Opioid crisis drives highest number of U.S. overdose deaths on record
The Centers for Disease Control (CDC) reported Friday that about a half million people have died from drug overdoses over the last 15 years. Butler County officials have also seen a switch from the more tightly regulated prescription painkillers to the cheaper, more accessible heroin, the report said.
States with statistically significant increases in the rate of drug overdose deaths from 2013 to 2014 included Alabama, Georgia, Illinois, Indiana, Maine, Maryland, Massachusetts, Michigan, New Hampshire, New Mexico, North Dakota, Ohio, Pennsylvania, and Virginia. In 2013, more than 8,000 people died from heroin overdoses, but almost double that number died from overdosing on painkillers.
The United States is experiencing an epidemic of drug overdose (poisoning) deaths.
Because it is the most populous state, California led the way with the most overdose deaths over all with 4,500, with OH coming in second at 2,700.
“One in 100 people will die in this state of an opioid overdose”.

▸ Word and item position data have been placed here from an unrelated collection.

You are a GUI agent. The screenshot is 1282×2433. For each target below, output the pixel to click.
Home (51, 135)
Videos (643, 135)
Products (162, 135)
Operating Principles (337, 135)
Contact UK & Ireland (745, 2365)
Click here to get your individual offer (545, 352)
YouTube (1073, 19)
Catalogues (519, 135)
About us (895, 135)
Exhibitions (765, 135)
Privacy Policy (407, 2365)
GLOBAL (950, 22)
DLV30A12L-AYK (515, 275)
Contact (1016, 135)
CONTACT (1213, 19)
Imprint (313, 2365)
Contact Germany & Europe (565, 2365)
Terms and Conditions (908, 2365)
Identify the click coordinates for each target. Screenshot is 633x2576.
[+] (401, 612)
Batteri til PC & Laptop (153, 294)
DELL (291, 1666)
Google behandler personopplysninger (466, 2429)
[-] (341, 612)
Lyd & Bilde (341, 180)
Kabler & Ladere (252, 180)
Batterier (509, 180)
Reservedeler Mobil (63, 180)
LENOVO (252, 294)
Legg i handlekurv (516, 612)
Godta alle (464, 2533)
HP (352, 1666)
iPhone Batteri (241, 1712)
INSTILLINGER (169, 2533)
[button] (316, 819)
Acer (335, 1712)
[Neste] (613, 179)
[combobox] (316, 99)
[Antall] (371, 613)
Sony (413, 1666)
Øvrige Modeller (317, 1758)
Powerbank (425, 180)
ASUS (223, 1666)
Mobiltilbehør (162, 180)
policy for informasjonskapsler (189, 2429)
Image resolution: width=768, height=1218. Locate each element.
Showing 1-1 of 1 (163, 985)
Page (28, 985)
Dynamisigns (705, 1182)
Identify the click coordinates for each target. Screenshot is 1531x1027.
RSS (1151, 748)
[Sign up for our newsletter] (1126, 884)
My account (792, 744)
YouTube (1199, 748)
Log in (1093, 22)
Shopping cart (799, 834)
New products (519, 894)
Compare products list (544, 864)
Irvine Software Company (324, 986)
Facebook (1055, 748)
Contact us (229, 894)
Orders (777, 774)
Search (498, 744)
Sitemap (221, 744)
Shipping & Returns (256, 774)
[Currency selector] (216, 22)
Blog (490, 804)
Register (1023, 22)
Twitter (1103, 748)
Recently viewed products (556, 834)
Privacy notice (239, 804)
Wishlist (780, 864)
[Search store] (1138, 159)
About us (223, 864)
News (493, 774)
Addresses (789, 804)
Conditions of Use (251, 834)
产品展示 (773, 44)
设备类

Affordable heroin has become more widely available: Heroin costs about one-fifth as much as most prescription opioids. 80% deaths past year were due to synthetic opioids. CDC believes that the health professionals must be equipped with more resources and tools, as well as be more capable to give better prescription guidelines, to help patients make more informed decisions.
Imperial Valley News In other news, The most commonly prescribed opioid pain relievers, those classified as natural or semi-synthetic opioids such as oxycodone and hydrocodone, continue to be involved in more overdose deaths than any other opioid type.
For the nation, overdose deaths last year surpassed 47,000, up 7 percent from the previous year.
The report also highlighted the increase in the number of deaths involving illicitly made fentanyl, which is often marketed as heroin or added to heroin. It also suggested they only prescribe the smallest supply of the drugs possible, usually three days or less for acute pain, the AP points out. Since the turn of the century, the rate of deaths from overdoses has skyrocketed 137 percent, while the rate for deaths involving opioids has jumped 200 percent.
The CDC points to a dramatic rise in pain reliever prescriptions; more than four times as many prescriptions are written for them today as in 1999.
The CDC recommended a mix of limiting opioid access with law enforcement, increasing substance abuse treatment, improving access to naloxone (a drug that counteracts overdoses), and otherwise stopping users from becoming addicts.
“Heroin is bad enough, but when you lace it with fentanyl, it’s like dropping a nuclear bomb on the situation”, Mary Lou Leary, a deputy director in the White House’s office of National Drug Control Policy, told NPR.